Galperman entró a la oficina con el antifaz subido sobre la frente como si fueran anteojos de sol y con una actitud de triunfo desmedida.
—Otro día más… a veces me canso de ganarte. Quizás deberías dedicarte a otra cosa, algo en lo que te vaya mejor —dijo antes de abrirse una lata de cerveza, echarse contra el respaldo de la silla y estirar las piernas hasta quedar con los pies sobre la mesa.
Stado, mientras tanto, revisaba papeles llenos de números y garabatos con una mano ocupada en la birome y la otra en sostener su cabeza. Por su cara larga era evidente que las cuentas no cerraban.
—O a lo mejor puedo dejar de ayudarte a vos —contestó Stado sin levantar la mirada.
—No, pará, ¿qué decís? ¿Sos loco vos? —Galperman perdió su pose relajada y se inclinó hacia su némesis.
—No me hagas una escena, por favor, que ya suficiente cagada te mandaste en lo del panadero.
—¿Ricardo? Pero si… pobre tipo, ¿no te da pena? Le estabas haciendo mierda todo el bolichito ese que le deja dos mangos.
—Si no cobro no puedo mantener nada de las cosas como son —recién ahí lo miró y apretó los dientes con enojo—, y tu negocio va a tener que pactar las condiciones de trabajo sin mi ayuda. Se te organizan un poco y cagaste.

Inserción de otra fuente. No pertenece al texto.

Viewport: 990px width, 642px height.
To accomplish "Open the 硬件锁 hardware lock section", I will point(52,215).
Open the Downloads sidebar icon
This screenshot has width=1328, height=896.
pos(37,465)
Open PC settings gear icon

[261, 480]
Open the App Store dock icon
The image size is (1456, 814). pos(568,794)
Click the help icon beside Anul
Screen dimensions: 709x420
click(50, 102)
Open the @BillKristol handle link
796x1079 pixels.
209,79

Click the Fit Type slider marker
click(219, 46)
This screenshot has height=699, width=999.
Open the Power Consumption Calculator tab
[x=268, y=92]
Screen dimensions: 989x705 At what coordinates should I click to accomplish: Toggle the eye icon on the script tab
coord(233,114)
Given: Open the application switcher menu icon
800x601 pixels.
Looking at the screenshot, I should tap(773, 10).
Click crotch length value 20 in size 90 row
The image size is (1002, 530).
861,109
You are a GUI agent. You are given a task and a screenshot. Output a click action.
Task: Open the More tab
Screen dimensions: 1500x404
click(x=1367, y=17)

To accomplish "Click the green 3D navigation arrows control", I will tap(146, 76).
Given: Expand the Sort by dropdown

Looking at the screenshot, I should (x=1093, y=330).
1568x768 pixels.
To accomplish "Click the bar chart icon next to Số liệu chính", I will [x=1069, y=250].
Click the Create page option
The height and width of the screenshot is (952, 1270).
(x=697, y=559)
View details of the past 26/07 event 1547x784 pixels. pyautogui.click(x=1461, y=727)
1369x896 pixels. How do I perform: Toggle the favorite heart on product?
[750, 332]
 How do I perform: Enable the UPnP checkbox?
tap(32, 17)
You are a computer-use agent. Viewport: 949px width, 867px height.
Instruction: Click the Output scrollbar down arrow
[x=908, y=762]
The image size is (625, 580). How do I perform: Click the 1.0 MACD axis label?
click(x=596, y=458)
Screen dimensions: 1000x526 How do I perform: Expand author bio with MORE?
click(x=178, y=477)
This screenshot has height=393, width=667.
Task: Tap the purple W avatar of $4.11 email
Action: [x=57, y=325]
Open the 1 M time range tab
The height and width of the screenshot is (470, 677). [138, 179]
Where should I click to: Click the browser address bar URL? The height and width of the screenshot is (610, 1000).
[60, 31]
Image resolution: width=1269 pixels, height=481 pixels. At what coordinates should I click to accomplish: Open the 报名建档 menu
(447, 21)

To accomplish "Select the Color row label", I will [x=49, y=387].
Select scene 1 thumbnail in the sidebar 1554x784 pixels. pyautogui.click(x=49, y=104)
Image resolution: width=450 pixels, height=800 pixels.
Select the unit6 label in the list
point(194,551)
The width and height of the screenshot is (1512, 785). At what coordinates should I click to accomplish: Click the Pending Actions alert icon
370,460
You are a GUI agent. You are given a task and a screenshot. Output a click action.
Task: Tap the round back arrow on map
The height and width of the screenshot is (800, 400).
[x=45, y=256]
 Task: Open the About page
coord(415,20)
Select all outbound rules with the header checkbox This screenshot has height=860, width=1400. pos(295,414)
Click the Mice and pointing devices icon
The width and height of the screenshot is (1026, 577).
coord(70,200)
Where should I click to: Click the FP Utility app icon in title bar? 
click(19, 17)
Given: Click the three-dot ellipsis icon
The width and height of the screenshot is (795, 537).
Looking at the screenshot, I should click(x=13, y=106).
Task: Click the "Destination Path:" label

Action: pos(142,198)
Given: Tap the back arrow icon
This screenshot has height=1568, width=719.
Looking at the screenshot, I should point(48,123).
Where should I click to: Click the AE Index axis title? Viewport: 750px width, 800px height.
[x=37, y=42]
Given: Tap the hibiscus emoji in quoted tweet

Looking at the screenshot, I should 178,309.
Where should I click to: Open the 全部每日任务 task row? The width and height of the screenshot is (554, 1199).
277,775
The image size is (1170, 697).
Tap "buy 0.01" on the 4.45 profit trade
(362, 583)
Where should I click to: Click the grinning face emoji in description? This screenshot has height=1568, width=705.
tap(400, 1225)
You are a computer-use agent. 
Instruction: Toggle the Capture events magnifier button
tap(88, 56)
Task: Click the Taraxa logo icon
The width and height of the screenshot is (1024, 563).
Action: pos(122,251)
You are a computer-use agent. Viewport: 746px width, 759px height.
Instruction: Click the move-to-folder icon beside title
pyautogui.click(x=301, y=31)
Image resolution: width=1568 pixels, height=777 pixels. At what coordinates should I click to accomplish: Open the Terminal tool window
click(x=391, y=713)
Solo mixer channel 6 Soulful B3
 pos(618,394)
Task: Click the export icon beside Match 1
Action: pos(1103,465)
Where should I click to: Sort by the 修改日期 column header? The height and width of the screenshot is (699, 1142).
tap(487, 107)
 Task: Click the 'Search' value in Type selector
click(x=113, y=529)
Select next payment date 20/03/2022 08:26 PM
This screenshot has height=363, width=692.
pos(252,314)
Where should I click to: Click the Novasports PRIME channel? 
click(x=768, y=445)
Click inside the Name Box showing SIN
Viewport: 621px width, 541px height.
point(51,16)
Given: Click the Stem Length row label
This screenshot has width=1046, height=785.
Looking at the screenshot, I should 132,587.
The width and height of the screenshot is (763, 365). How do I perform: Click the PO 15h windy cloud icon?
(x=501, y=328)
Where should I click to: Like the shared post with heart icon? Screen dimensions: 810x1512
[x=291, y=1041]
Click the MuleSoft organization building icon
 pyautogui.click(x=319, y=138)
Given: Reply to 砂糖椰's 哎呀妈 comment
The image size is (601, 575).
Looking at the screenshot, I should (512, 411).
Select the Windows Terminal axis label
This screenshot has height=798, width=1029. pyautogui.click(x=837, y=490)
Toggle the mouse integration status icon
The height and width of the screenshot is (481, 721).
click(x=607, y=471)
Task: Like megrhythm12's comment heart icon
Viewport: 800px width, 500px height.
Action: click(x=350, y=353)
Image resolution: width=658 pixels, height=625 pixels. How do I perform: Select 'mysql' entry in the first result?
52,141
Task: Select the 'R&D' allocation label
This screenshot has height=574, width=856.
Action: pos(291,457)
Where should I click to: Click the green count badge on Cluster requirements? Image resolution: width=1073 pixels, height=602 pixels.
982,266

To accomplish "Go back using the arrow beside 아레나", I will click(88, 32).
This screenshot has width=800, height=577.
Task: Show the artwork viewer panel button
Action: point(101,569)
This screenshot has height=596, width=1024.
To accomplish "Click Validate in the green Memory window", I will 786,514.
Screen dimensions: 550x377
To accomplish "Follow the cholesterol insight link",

—Para eso dejo de pagarte lo que te doy todos los meses.
—Es nada comparado con lo que tenés y ganás. Toda la que vos hiciste me la debés en buena medida a mí que te ayudé, te protregí contra los extranjeros, te hice terribles descuentos y te puse condiciones favorables —enumeró con los dedos—. Antes las cosas no eran así, era todo tranquilo, los míos cobraban y se quedaban todo. No había que hacerle descuentos a nadie… a lo sumo a los de sotana pero nada más. Por culpa de los franceses y los «héroes» como vos yo parezco villano, pero sin mí no durás nada.
—Bueno, pará. Pará… —se levantó y caminó unos pasos con los brazos cruzados—. Hagamos así, si te parece, a partir de ahora te dejo actuar tranquilo, vos hacés tu show confiscatorio y yo llego cuando ya te fuiste, ¿te parece?
—¿Puedo confiar o me estás queriendo cagar de nuevo?
—Por favor, Stado… somos gente grande, macho. Te pido nomás que no vuelvas a hacer la que me hiciste frente a Ricardo.
—¿Qué cosa?
—No digas que yo te necesito y eso, porque me hundís, viejo, me hundís.
—Vos fumá, que si vos me dejás comer los pescaditos yo al tiburón no lo jodo.
Y se compartieron unas birras en la oficina para cerrar la noche entre risas.